EU refiners call for action to unlock low-carbon investment

The EU Green Deal is at the heart of the EU economic recovery. Industries have an enormous opportunity to take bold climate action to meet society’s expectations and future-proof their businesses.

For one thing, EU refiners share the EU’s climate neutrality objectives and have confidence in their ability to develop low-carbon technologies at scale, to enable the progressive decarbonization of transport by 2050. But do investors, consumers and decision-makers share our confidence?

European business and consumer confidence hit rock bottom during the first wave. Despite a rebound, investments and consumption are forecast to be durably affected by what increasingly looks like a structural crisis, especially as a second wave has now overwhelmed most of the EU’s member states and some of Europe’s main trading partners.

‘We need a plan’ is what we often hear, and what we see in practice today, with stimulus packages being finally approved in Brussels and across Europe. Typically, with such plans, governments hope to restore confidence; but confidence is complex. It requires not only vision, but also an open dialogue, policy action and regulatory certainty.

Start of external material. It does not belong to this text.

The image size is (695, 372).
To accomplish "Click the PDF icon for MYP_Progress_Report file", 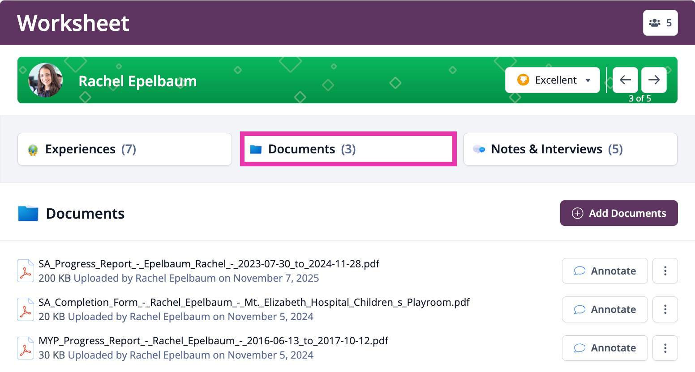I will coord(26,348).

We, EU refiners, have a plan of our own to deploy large-scale green investments to reach climate neutrality by 2050. Low-carbon liquid fuels can decarbonize transport, enabling all new and existing vehicles in road transport, aviation and maritime to be climate neutral by 2050.

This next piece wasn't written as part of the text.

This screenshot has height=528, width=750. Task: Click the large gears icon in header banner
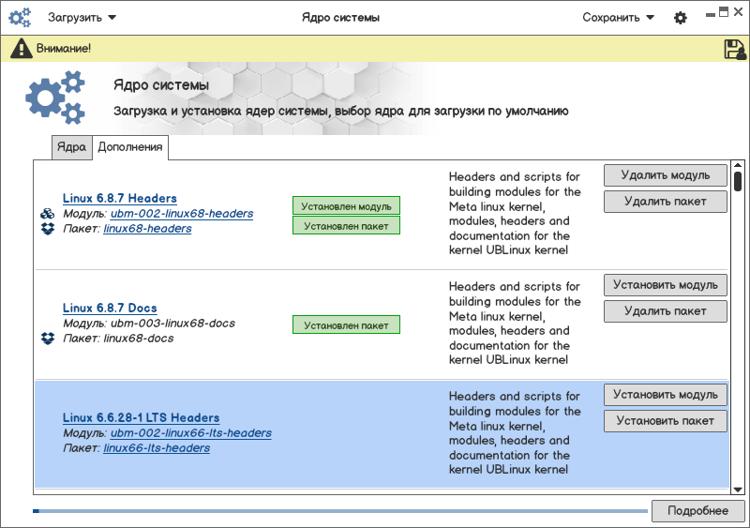point(55,98)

Low-carbon liquid fuels are sustainable fuels from non-petroleum origin, with no or very limited net CO2 emissions during their production and use. At first blended with conventional fuels, they will progressively replace fossil-based fuels, living side by side with electrification, hydrogen and other emerging technologies.

The future of the refining industry is very different from what it is today. We see our future in a transformation of our manufacturing processes that will drive European leadership in critical low-carbon technologies, such as transesterification, thermochemical conversion, water electrolysis, pyrolysis and hydrothermal liquefaction.

Our ambitious plan will require investment of an estimated €30 billion to €40 billion until 2030, and the total investment needed is estimated between €400 billion and €650 billion by 2050.

Low-carbon liquid fuels will play a critical social and economic role in the EU. They will help maintain Europe’s industrial strength and jobs in the automotive sector, but also ensure social inclusiveness by enabling European citizens to access sustainable mobility throughout the EU. Consumer confidence is essential for this transition.

These measures will give customers a choice between low-carbon technologies, making carbon neutrality accessible to all.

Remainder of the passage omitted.